SA joins UK in allowing under 18s to be bone marrow donors

Johannesburg – South Africa has become the second country in the world to allow 16 and 17-year-olds to sign up as registered bone marrow donors.

The South African Bone Marrow Registry (SABMR) announced that the non-profit organisation received the go-ahead from its Clinical Governance Committee, board members, as well as the National Health Department to allow 16 and 17-year-old teenagers to become bone marrow stem cell donors.

South Africa has now joined the United Kingdom with this move.

Medical Director of SABMR Dr Charlotte Ingram said the recent changes in legislation and advances in stem cell donation was a landmark moment as the chance in joining policy would contribute to saving more lives.

“In general, young people make better donors. Research shows that younger donors are associated with better survival rates for patients following a stem cell transplant,” Ingram said.

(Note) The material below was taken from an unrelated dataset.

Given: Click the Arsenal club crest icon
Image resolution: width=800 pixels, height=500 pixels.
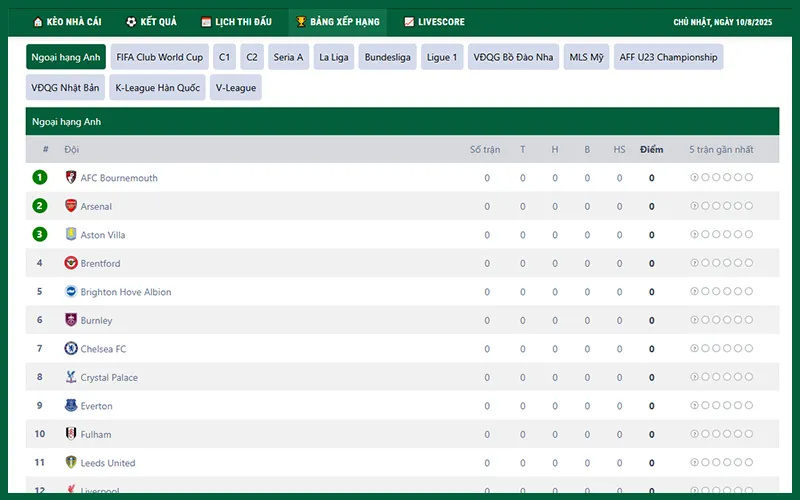Looking at the screenshot, I should tap(71, 206).
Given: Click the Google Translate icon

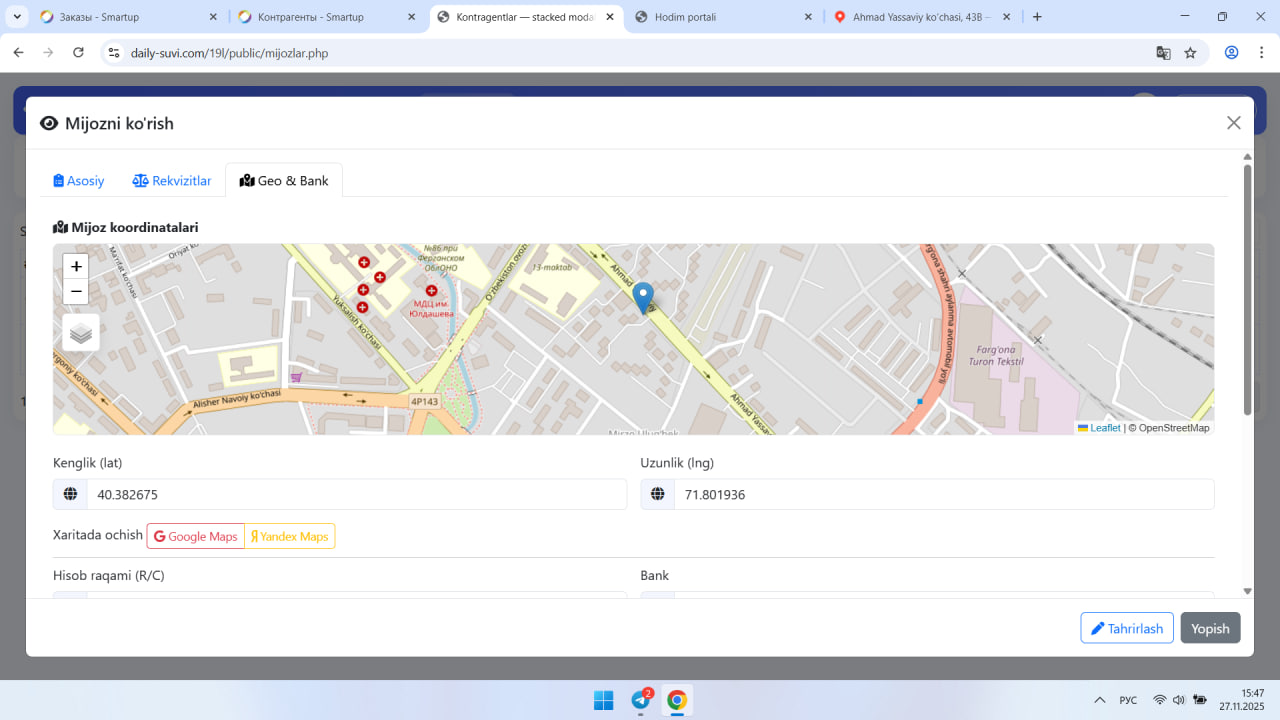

The SABMR told The Star on Thursday that young donors were better, because they were less likely to have complications such as heart disease and diabetes, which would prevent them from donating bone marrow.

“With regards to bone marrow transplants, a stem cell’s single lifespan continues, even when that cell is transplanted to another body. Therefore, we want to give our patients the youngest and healthiest stem cells possible to increase their chances of survival,” the non-profit said.

The teenagers can now join by following the same procedure as other donors where previously they had to wait until they were 18-years-old to join the registry.

“While it is not required, it is important for the SABMR to involve parents and address any questions or concerns they may have regarding the procedure and what it entails,” Ingram said.

She added that 18 to 25-year-olds currently only accounted for 6.8% of the SABMR registry.

“Studies tell us that ages 14 to 20 and generation Z (21 to 25) are a lot more self-aware, socially responsible and globally minded than previous generations. They are more concerned about tackling social issues and want to roll up their sleeves and make a difference. Young people today are often drivers of social change movements and we look forward to engaging them,” Ingram said.

The SABMR have about 74 000 donors on its registry, however, the organisation often discovered that many older donors could no longer donate stem cells as they have developed hypertension, heart disease or diabetes.

The SABMR said social media would serve as it’s primary channel to create awareness among youth for now, however, other initiatives are in the pipeline for 2021.